Second, think about how Germany, France and other countries central to the NATO alliance are reacting.  They can no longer realistically count on America’s support of them, militarily or economically.  Emmanuel Macron in France is talking about separating France and other European democracies from the United States in NATO’s common military structures, somewhat like de Gaulle did in the 1960s when he removed France from the common NATO command for a time.  Olaf Scholz in Germany is being forced to consider the same thing.  We have no interest which could possibly be advanced by pushing Germany towards Russia and the East, yet that is a direct consequence of loose talk like Trump’s.  We have benefitted immeasurably for a long time by leading the West, but now former President Trump, and isolationist forces in the Republican Party generally whom Trump has encouraged, are leading us in a different direction.

Our ossified and divided politics only makes things worse.  We can’t pass a Ukraine/Israel aid package without border provisions.  Oh wait, we don’t actually want that either. We can’t pass a budget, much less deal with our unsustainable fiscal path which needs to be addressed over a decade at least.  If you were a Western European leader, would you trust us to be a firm and constant ally at this point?  Relations stabilized with our Western allies in the first two years of the Biden Administration; the future remains unclear.   

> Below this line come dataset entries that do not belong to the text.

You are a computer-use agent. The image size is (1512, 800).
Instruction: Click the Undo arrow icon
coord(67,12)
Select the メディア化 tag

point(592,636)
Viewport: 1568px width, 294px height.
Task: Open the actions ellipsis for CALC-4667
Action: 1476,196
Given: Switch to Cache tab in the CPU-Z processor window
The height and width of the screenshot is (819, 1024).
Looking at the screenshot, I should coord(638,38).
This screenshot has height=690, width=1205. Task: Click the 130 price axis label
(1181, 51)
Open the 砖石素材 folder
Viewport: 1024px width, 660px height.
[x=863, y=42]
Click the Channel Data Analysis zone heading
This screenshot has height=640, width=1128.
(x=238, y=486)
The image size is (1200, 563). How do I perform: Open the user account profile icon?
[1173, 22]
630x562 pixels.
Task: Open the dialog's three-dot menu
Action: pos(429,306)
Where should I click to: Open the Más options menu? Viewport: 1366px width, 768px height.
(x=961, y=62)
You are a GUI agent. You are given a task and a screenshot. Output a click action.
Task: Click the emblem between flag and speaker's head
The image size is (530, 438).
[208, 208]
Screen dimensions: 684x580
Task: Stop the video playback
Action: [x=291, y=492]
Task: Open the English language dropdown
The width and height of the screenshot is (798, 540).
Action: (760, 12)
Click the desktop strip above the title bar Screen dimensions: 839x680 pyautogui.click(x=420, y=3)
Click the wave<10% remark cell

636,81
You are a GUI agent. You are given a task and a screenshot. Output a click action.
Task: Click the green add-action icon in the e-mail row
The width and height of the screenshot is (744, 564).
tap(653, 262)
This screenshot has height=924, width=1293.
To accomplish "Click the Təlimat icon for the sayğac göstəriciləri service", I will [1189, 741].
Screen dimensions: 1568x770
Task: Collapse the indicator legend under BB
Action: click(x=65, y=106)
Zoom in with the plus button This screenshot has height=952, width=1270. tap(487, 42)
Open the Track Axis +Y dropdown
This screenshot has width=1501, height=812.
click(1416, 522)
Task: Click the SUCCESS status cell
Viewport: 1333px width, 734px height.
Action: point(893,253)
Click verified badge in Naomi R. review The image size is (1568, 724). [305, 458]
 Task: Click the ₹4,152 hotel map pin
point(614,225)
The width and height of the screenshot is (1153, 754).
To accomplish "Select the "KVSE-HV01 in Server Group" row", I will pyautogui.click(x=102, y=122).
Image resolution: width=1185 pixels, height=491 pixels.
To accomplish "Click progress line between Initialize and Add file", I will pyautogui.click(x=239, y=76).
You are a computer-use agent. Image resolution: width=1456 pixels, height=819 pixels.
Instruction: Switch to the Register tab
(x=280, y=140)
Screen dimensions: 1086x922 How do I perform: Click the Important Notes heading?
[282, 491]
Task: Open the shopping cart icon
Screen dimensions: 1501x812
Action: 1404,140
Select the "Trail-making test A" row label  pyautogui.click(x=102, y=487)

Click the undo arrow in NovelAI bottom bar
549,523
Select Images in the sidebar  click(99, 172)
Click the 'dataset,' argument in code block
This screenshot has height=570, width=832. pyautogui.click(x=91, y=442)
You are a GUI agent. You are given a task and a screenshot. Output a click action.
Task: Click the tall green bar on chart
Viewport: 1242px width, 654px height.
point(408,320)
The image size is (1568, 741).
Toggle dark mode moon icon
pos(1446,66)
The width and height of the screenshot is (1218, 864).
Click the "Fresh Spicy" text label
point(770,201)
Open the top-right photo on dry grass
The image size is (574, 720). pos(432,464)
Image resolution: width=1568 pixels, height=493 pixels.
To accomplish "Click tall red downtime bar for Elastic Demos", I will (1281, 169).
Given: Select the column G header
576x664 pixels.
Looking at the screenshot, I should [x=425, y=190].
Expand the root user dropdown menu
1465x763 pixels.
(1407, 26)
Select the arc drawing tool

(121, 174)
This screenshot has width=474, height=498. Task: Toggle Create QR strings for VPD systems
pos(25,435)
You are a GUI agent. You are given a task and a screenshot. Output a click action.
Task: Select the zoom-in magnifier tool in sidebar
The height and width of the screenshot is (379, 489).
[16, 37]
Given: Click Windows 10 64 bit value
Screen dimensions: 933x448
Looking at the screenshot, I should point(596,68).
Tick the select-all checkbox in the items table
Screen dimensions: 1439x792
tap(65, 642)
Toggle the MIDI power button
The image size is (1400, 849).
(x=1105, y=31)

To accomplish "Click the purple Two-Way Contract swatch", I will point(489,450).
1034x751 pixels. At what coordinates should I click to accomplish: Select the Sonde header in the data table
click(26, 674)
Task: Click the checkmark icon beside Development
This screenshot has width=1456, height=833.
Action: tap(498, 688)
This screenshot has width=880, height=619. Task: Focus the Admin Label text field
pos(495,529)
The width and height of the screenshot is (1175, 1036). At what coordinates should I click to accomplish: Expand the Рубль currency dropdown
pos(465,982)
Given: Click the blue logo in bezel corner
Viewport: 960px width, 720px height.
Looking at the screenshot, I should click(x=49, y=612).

This has broader implications for the balance of our role in the world as well.  How do we protect against the rise of China as an economic and political power, with a very different system?  How can we maintain influence in the Middle East?  The primacy of our role has persisted for 75 years but it isn’t guaranteed to continue.  The best way for it to continue is to remember that we have a population of roughly 350 million, and allied with the 550 million in the EU with whom we share common values, and adding in 30 million in Canada and 120 million in Mexico for good measure, we have more than a billion people who share common interests, almost as large as China and with a considerably larger GDP.  We need to stick together, based on mutual respect and those shared values and interests, not drive ourselves apart.  We are, without a doubt, the essential leader in that common endeavor. 

Sure, there are some NATO countries who have tried to cheat on the 2% of GDP defense commitment.  Germany, unfortunately, is among them.  But quiet diplomacy, and the fear of Russia, were already bringing about changes in that regard.  So why go public with what former President Trump had to say, other than for the sheer shock value?  Why encourage Putin to engage in even more retrograde behavior?

I’m not so pessimistic as to think that all is lost.  Our economy continues to chug along, and is clearly the best performing in the developed world, despite what many Republicans want you to believe.  Unemployment is low, job growth is strong, inflation is moderating and economic growth continues.  Our currency remains the world’s reserve, with all the primacy and privilege that entails.  And the flip side of our border debate is that we still remain the country where more people want to move than any other, for the economic opportunities and political advantages we afford.  Why would we ever want to jeopardize that?


                                                                                     Richard P. Swanson

                                                                                     President-Elect, NYCLA



The views expressed here are those of the author, and do not necessarily represent or reflect the views of NYCLA, its affiliates, its officers, or its Board.